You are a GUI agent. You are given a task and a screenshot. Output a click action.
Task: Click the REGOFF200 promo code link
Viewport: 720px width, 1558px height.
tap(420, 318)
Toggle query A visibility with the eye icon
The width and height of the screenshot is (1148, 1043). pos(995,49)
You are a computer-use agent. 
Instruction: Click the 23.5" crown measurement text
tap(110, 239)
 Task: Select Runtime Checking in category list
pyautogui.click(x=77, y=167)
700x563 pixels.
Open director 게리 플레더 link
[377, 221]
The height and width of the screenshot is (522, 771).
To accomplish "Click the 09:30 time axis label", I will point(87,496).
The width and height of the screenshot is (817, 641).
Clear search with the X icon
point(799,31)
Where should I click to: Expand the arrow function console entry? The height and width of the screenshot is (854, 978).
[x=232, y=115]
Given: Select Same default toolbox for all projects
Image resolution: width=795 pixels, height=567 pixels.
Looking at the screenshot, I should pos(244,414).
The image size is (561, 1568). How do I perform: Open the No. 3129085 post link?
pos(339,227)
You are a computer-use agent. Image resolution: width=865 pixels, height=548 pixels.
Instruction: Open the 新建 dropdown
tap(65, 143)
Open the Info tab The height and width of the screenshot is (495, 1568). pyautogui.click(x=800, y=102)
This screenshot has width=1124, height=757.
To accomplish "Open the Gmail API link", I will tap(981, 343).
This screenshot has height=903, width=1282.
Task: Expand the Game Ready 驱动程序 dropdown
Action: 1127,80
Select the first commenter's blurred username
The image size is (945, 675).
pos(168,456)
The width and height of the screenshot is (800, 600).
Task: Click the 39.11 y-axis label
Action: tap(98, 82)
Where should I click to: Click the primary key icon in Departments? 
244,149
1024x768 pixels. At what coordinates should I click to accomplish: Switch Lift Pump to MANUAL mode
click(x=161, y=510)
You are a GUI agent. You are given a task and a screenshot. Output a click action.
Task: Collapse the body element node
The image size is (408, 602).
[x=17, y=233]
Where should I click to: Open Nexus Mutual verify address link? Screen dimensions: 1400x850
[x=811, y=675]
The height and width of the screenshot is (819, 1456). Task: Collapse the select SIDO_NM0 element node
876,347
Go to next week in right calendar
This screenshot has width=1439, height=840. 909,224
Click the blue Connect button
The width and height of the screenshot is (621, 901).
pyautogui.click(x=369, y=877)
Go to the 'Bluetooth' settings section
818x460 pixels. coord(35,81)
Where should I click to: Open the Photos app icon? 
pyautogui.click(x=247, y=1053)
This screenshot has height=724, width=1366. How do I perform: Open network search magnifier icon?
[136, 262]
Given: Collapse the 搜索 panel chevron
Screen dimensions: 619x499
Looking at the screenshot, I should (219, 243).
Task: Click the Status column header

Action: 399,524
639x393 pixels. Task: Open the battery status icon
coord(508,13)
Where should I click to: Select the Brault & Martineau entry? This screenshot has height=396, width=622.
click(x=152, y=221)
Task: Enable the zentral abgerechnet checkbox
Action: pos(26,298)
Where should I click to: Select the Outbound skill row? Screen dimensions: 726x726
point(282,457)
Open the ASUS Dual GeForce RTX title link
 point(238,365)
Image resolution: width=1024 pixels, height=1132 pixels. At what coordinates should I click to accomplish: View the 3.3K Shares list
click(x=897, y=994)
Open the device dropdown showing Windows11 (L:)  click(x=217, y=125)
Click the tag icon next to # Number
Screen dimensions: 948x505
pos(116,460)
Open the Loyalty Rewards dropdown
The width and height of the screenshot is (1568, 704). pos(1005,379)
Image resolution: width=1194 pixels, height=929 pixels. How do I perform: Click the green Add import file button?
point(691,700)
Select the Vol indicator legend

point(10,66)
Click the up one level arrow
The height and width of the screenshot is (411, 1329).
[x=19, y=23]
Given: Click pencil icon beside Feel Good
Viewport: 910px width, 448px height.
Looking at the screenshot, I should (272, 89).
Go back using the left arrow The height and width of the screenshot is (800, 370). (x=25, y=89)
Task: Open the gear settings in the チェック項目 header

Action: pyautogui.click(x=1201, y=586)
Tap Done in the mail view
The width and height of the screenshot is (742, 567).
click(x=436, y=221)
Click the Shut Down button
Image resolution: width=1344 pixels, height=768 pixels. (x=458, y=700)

_What is expected:_ All lines above containing the string "agent": copy each one.

_Your solution:_
You are a GUI agent. You are given a task and a screenshot. Output a click action.
You are a computer-use agent. 
You are a computer-use agent. Image resolution: width=865 pixels, height=548 pixels.
You are a GUI agent. You are given a task and a screenshot. Output a click action.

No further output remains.